Re: Sedit Problem

From: Todd A Laycock (tlayco1@uic.edu)
Date: 07/29/01


On Sat, 28 Jul 2001, Timbrewolf wrote:

> To recreate the crash error, use sedit.  *grin*  Okay, for my test to make
> sure it wasn't just my code, I downloaded Circle3.0 bpl18 and Oasis 2.0
> (also tried with 2.01) and patched it in.  No other patches.
>
> Go into sedit for a shop (you can use a standard midgaard shop), change the
> shopkeeper (even to the same one), change a couple things (product list,
> etc. you can use the same info) and exit.
>
> It should save internally just fine, but if you sedit save and try to do a
> 'show zones' it will crash without an addition to the log.  If you go into
> your /lib/world/shp files, it will probably be corrupt (stray high ascii
> chars randomly on the shop you edited).  Then, if you delete just the shop
> that caused the problem, everything should run fine.  So I'm unable to use
> sedit at all.

I came across this last symptom (stray high ascii chars) in sedit myself.
The problem was in genshp.c in copy_shop, and add_shop.

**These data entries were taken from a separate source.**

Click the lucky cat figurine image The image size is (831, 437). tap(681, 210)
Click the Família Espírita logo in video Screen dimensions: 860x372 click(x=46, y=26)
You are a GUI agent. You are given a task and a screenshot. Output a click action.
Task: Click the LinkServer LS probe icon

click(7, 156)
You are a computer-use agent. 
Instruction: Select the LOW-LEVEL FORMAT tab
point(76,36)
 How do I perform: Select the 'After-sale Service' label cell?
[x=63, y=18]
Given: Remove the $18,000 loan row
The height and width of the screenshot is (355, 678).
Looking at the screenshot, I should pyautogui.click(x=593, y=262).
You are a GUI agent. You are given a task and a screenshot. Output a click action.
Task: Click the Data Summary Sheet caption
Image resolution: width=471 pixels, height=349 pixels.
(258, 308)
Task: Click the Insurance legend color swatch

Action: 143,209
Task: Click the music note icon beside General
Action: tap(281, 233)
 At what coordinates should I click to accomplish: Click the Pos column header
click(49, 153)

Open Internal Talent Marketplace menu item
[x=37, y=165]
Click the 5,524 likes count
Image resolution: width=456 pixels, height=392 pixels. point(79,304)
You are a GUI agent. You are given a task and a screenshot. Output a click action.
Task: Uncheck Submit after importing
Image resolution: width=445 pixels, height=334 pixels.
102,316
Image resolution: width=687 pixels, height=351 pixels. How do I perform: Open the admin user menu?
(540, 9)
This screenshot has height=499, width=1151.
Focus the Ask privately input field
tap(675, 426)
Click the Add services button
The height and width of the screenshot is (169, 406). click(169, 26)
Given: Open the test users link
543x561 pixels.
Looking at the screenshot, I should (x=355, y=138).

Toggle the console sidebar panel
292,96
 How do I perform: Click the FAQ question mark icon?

In copy_shop I commented out the line "free_shop_strings(tshop);".
In add_shop I added "free_shop_strings(&shop_index[rshop]);" just before
the copy_shop call in the already exists if statement:

  /*
   * The shop already exists, just update it.
   */
  if ((rshop = real_shop(S_NUM(nshp))) != NOWHERE) {
    free_shop_strings(&shop_index[rshop]);
    copy_shop(&shop_index[rshop], nshp);
    if (rznum != NOWHERE)
      add_to_save_list(zone_table[rznum].number, SL_SHP);
    else
      mudlog("SYSERR: GenOLC: Cannot determine shop zone.",
             BRF, LVL_BUILDER, TRUE);
    return rshop;
  }

The reason for the stray ascii chars (I think), is further down in
add_shop.  The for loop that looks for the insertion point for the new
shop contains the line: "shop_index[rshop] = shop_index[rshop - 1];" which
copies the pointers for the strings of the previous shop.  When copy_shop
is finally called, either in the for loop or in the !found if statement,
it tries to free those pointers because they're still in the destination
shop's memory.  However they're also still being used by where the
destination shop was copied to.  So when those strings are freed, the shop
is pointing to freed memory, which if it doesn't crash right away,
displays garbage characters like that.